Patricia Ferreira da Silva
Petrobras (CENPES), BR

Senior-level professional at the PETROBRAS Research and Development Center (CENPES) in the Reserve and Reservoir area of studies. She is an Electrical Engineer who graduated from the University of Campinas (2010) with a double degree from École Centrale Paris, and she got a Master’s degree from the Department of Computer Science at PUC-Rio. Her research is related to studying the vocabulary of professionals in the Oil & Gas industry and exploring ways of using its semantics within Information Retrieval.
-
“How are sausages made” – Ontology-Based Applications in Real Cases from the Oil & Gas Industry
The Oil and Gas (O&G) industry is renowned for the vast volume of data collected and stored over the past decades. These data have served specific demands throughout the historical development of the industry and were generated and stored according to the technology available at the time. Consequently, they are highly heterogeneous in format, origin, and quality, comprising large and potentially very valuable repositories. Much of the value of these data remains untapped due to the different forms of information representation, both in terms of meaning and format, for the various stakeholders interested in retrieving this information, whether individuals or software systems.

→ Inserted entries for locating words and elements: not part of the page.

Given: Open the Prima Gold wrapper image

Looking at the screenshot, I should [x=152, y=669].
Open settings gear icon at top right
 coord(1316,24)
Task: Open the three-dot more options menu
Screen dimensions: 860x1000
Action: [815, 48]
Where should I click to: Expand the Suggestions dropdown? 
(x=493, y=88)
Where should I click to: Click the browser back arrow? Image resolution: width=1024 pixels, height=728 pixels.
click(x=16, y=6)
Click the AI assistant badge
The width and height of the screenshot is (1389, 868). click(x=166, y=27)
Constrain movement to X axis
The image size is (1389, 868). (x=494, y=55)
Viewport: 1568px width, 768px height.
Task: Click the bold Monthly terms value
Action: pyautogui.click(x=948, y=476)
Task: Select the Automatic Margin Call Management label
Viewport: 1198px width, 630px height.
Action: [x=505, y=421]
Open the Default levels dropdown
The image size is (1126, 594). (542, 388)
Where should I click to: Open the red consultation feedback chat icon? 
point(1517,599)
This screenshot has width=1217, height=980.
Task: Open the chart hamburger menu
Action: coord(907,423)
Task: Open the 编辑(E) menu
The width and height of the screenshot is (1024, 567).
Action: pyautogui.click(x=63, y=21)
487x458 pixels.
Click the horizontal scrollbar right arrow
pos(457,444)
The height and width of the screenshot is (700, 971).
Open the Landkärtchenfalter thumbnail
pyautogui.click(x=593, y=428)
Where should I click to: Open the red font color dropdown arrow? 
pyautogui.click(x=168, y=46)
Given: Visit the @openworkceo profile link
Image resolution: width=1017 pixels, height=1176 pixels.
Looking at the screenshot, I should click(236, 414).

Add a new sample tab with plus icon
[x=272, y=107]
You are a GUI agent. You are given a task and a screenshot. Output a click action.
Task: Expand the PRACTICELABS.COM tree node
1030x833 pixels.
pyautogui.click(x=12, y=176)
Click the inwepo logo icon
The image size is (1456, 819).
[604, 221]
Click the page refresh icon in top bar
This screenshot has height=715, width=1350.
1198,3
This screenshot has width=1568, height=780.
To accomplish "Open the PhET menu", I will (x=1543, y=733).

Ontology-based applications have demonstrated potential in unlocking this value progressively over the last decade. By proposing the sharing of meaning and representation of concepts among different stakeholders, ontologies become a powerful tool for information retrieval and utilization.
In this presentation, I will showcase ontology-based applications developed and utilized in the context of Exploration and Production activities at Petrobras. These applications serve different purposes at various stages of the Oil & Gas Upstream activities chain, with varying degrees of maturity and formalization. Among the applications to be presented are the initial version of a Digital Twin of an operational unit, systems for structuring data from reports generated in natural language, and a semantic search system for documents.
We will explore the objectives of each application and to what extent ontologies contribute to achieving them. More importantly, practical aspects of ontology-based applications will be discussed: challenges in achieving consensus among different stakeholders for defining concepts, the degree of formalism adopted in ontologies, versioning and management of graphs and ontologies, as well as other challenges and interesting results in the practical implementation of ontologies for Petrobras.